Text extract ::
# Campsites Near Mount Rushmore



## CampKerzic (Mar 5, 2005)

Hello Outbackers! We are planning a trip in June with two other families to Mount Rushmore. We all have kids ranging from 1 to 12 years old. We are looking for a campground with full hookups (electric, water, and sewer), lots to do for the kids, and some privacy. We would like to avoid a "parking lot" type of place. Any recommendations? I noticed some postings on this topic from last year but wanted to get updated information. Also, any tips on what we must do and see in the area would be great!


----------



## camping479 (Aug 27, 2003)

We stayed here last summer. It's a very nice campground, a little pricey, but just about the nicest one we've stayed in.

Mike


----------



## cookie9933 (Feb 26, 2005)

I second Mike's recommendation. Actually, we haven't camped at Rafter J Bar, but my brother-in-law did and his family loved it. I have heard other people say how nice it is, also.

Bill


----------



## 7heaven (Jun 4, 2005)

Very nice, Mike! I've added to our summer campground list.


----------



## camptails (Jan 18, 2005)

Rafter J Bar is awsome







I would suggest the Ranch Camp area in the high 170's or 180's sites. The campground is within a short drive of everything.

RT


----------



## j1mfrog (Jun 6, 2004)

I know you want full hookups but I can't give you a recommendation for one with hookups in that area. But I will say that if you are in that area I have three suggestions for places to stay with no hookups and I hope you don't pass up the chance to stay at one of the most amazing places in the country. My suggestions are:









Custer State Park









Custer State Park









Custer State Park









The second one is really amazing.

Data shown ::
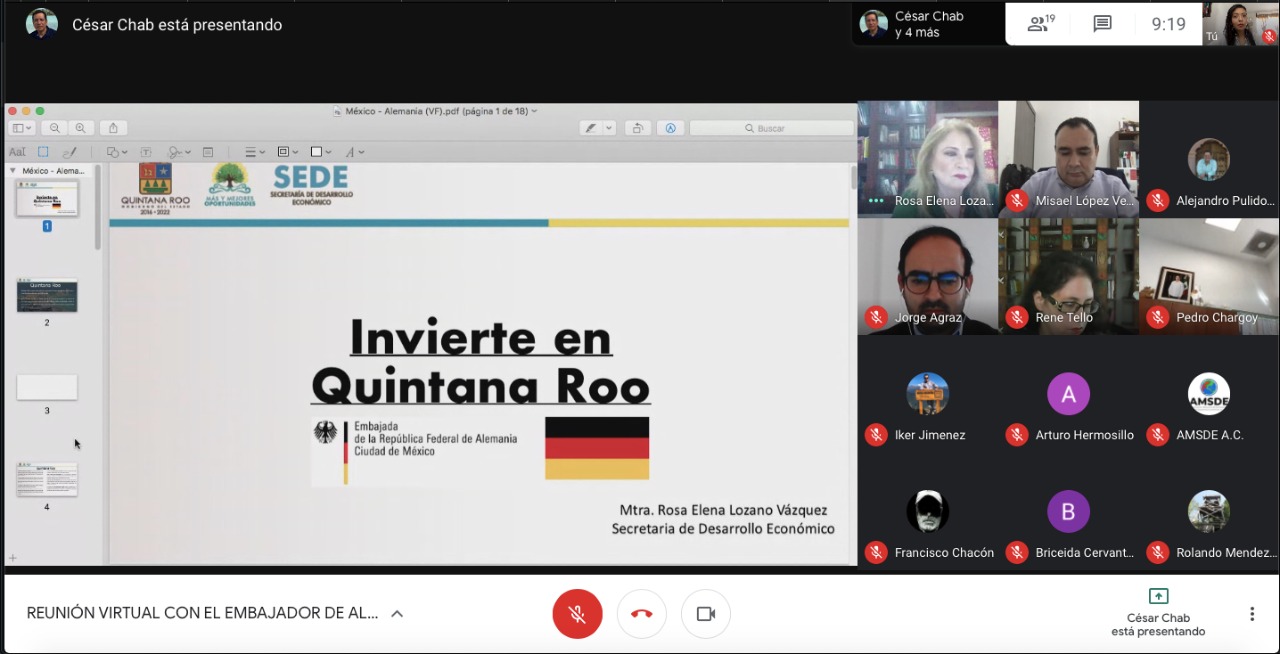Toggle the camera on or off
This screenshot has height=654, width=1280.
click(x=705, y=614)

Directions ::
(1) In the forum thread about campsites near Mount Rushmore, which three hookups does CampKerzic list under "full hookups"?
(2) Rewrite the paragraph beginning "Hello Outbackers!" from the forum thread about campsites near Mount Rushmore as a short bulleted list that keeps its main facts.
(3) Pick up the forum thread about campsites near Mount Rushmore after its final sentence and continue it.

The results ::
(1) Electric, water, and sewer.

(2)
- Trip to Mount Rushmore planned for June with two other families
- Children range from 1 to 12 years old
- Looking for a campground with full hookups (electric, water, and sewer), plenty for kids to do, and some privacy
- Want to avoid a "parking lot" type of place
- Seeking current recommendations rather than relying on last year's postings
- Also wants tips on what to do and see in the area

(3)
http://www.sdgfp.info/Parks/Regions/Custer/index.htm

Previously discussed stuff:

http://www.outbackers.com/forums/index.php...ster+state+park

http://www.outbackers.com/forums/index.php...ster+state+park

http://www.outbackers.com/forums/index.php...ster+state+park


----------



## muliedon (Jul 6, 2005)

I believe my response to a similar questions is on one of the links listed here. I will still put my "vote" in for the Palmer Gulch KOA. We stayed there twice in the last two years, and thought it was great. The kids loved it, and it is located close to quite a few attractions. My wife came back from a scrapbooking retreat Saturday evening, and after looking a the pictures from last summer, we all said we couldn't wait to go back to the Black Hills again. Unfortunately it will probably have to wait until the summer of 2007. Hope this helps.

Don


----------



## CampKerzic (Mar 5, 2005)

Thanks to everyone for your tips and input! We book three sites at Rafter J's the first week of June. We are looking forward to it!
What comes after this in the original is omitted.